Aydınlığı pozitif olanın bir örneği olarak kabul edelim. Hayvanların ve diğer tüm canlıların da bir ‘çalışma’ sergilediğini söylemiştik. Şimdi ise ışık, fayda ve çalışmak kavramları arasında bağlantılar kuracağız. Tüm canlılar alemi bir ‘çalışma’ sergilediği için, bu bağlantıları kurarken canlılar alemi, besin zinciri ve karbon döngüsü gibi kavramlardan faydalanacağız. Okurun bu kavramlar hakkında bilgisi olduğunu varsayarak devam ediyorum. Besin zinciri hakkında bilgi edinmek isteyenler bu yazıdan faydalanabilir.
Işık ve Canlılık
Işık, Güneş’ten gezegenimize ulaşır. Işığın enerjisini ilk olarak fotosentez yapan bitki ve mikroskobik canlılar kullanır. Bitkilerin ürettiği besini otçul ve hepçil canlılar yer. Etçil canlılar otçul canlıları yer. Doğada çürümeyi sağlayan canlılar ile birlikte bu döngü tamamlanır.
Kısaca besin zincirini özetlemiş olduk. Peki tüm bunları “fayda” ve “emek” kavramlarıyla ne bağlantısı var?
Öncelikle besin zinciri hakkında çok önemli bir detaya dikkatinizi çekmek istiyorum: Tüm bu süreç Işık ile başladı! Işık; Aydınlığı, yani pozitif olanın en bariz örneğini yaratıyor… Böylece geriye kalan sürecin tamamı ise Işığın, Aydınlığa yani pozitif enerjiye, bir dönüşümünden ibaret oluyor!

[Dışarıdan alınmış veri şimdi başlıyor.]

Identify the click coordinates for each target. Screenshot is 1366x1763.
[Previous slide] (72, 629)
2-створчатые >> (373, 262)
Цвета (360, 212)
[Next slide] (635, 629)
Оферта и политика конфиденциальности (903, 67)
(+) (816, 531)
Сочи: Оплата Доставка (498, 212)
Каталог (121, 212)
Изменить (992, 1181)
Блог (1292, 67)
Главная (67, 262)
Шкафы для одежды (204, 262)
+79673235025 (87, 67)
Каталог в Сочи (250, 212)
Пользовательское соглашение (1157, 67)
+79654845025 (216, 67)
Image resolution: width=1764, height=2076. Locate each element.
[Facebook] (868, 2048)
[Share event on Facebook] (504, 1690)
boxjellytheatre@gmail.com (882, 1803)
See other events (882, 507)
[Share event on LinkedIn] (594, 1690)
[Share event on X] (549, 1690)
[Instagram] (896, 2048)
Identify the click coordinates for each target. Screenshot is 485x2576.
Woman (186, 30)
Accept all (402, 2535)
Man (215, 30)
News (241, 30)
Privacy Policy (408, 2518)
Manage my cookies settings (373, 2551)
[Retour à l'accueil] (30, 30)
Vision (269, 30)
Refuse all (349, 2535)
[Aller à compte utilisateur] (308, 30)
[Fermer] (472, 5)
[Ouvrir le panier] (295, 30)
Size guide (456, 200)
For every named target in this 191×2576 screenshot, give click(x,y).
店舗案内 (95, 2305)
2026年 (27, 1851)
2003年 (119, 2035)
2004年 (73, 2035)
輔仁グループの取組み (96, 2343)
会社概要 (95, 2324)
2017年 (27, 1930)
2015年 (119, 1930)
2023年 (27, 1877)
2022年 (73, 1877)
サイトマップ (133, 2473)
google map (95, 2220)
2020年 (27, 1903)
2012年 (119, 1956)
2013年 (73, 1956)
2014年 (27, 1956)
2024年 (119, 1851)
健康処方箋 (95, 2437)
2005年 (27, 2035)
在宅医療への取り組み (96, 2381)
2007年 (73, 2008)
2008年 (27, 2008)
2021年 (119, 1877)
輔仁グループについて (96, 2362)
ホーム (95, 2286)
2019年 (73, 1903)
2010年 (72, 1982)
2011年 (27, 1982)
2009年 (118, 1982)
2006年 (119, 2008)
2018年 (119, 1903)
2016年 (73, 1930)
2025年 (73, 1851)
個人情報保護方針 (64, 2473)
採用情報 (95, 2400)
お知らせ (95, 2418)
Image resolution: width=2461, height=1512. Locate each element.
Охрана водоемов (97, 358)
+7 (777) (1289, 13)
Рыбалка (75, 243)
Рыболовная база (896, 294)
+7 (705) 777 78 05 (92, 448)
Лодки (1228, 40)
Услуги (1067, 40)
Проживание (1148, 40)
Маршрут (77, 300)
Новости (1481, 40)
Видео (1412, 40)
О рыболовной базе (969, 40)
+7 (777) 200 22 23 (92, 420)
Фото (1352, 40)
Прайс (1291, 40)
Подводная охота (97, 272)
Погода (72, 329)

Hayvanlar ve diğer tüm canlılar da bir “çalışma” ve emek harcama hali içerisinde. Her canlı da bu çalışma, yaşam mücadelesi ile, genel anlamda diğer tüm canlılara fayda sağlıyor. Bitkiler otçulları besliyor, otçullar etçilleri besliyor, etçiller otçul nüfusunu kontrol altında tutuyor, çürükçüller ise tüm ölülerin çürüyerek toprağa karışmasını ve israfın önlenmesini sağlıyor.
Şimdi anladık ki tüm çalışma ve emek hali aslında ışığın dönüşümü/devir daimi/yolculuğundan ibaret! Aslında, insan hariç, tüm canlılar yegane işleri olarak, doğanın ve canlılığın devamını sağlıyor ve doğanın düzenini devam ettiriyor. Böylece Işığın Yolculuğu devam ediyor…
Bireylerin Toplumdaki Rolleri ve Uzmanlıkları
Canlılar alemine tekrar bakacak olursak; doğadaki her canlının kendine has özel bir işlevi, bir görevi var. Hatta sürü halinde yaşayan canlıların kendi aralarında da bir görev paylaşımı mevcut. İnsanlar da topluluk halinde yaşayan canlılar olduğuna göre, her insanın da bulunduğu toplumda kendilerine has bir görevi olmalı. İşte bu uzmanlaşma, mesleklerin oluşması anlamına geliyor.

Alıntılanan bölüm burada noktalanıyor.